The current prevailing approach for developers is to use proprietary LLMs through APIs. However, as we explained in a recent post, factors such as domain specificity, security, privacy, regulations, IP protection and control, will prompt more organizations to opt to invest in their own custom LLMs. As an example, Bloomberg recently detailed how they built BloombergGPT, an LLM for finance. In addition, several examples of finely-tuned, medium-sized models have captured the attention of both researchers and developers, paving the way for more of them to create their own custom LLMs.

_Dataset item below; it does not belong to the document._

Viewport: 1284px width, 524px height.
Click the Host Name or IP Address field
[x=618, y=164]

Commission a custom model: There are new startups that provide the necessary resources and expertise to help companies fine-tune or even train their own large language models. For example, PowerML enables organizations to surpass the performance of general-purpose LLMs by leveraging RLHF and fine-tuning techniques on their own data.
Fine-tune an existing model: I described popular fine-tuning techniques in a previous post. I expect more open source resources, including models and datasets with appropriate licenses, will become available, enabling teams to use them as a starting point to build their own custom models. For instance, Cerebras just open-sourced a collection of LLMs under the Apache 2.0 license.
Training models from scratch: After conducting online research on the production of LLMs and gathering insights from friends with experience in training tools, it became evident that there are a number of open-source components that are commonly utilized for training foundational models. The distributed computing framework Ray, is widely used to train foundation models. While PyTorch is the deep learning framework used by many LLM creators, some teams prefer alternative frameworks such as JAX or even homegrown libraries that are popular in China. Ivy is an innovative open-source solution enabling code transpilation between machine learning frameworks, promoting seamless collaboration and versatility across various sources.

Many organizations that develop foundation models have dedicated teams for safety, alignment, and responsible AI. Teams that opt to build their own custom models should make similar investments.

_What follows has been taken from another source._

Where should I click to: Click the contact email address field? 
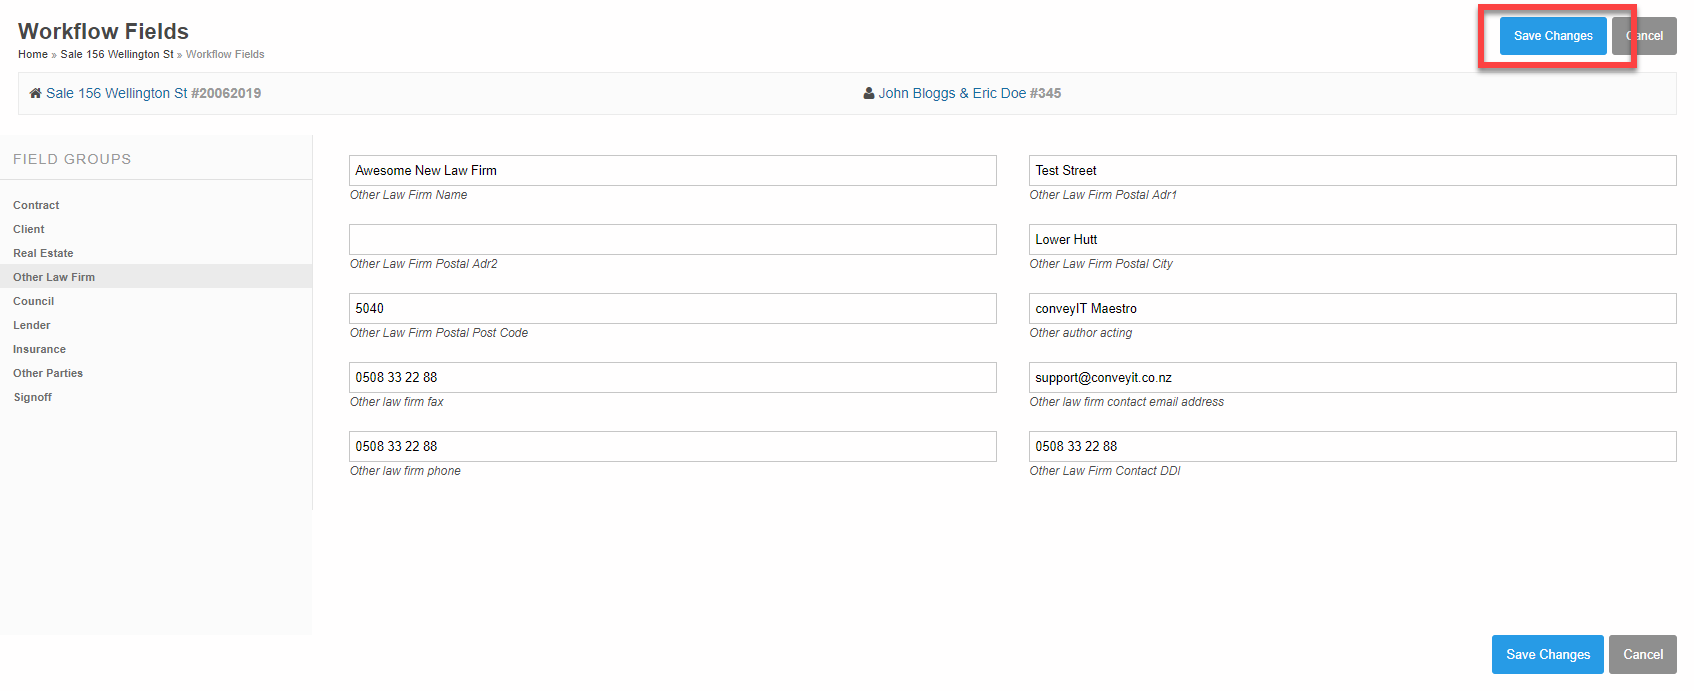click(x=1352, y=378)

The recent proliferation of open-source models and tools has significantly expanded the available options for teams seeking to create custom LLMs.

Third-party integrations

OpenAI recently launched a new feature called “plugins” for its ChatGPT language model, which allows developers to create tools that can access up-to-date information, run computations, or use third-party services. Companies such as Expedia, Instacart, and Shopify have already used the feature to create plugins. Third-party developers can develop plugins that range from simple calculators to more complex tools like language translation and Wolfram Alpha integration.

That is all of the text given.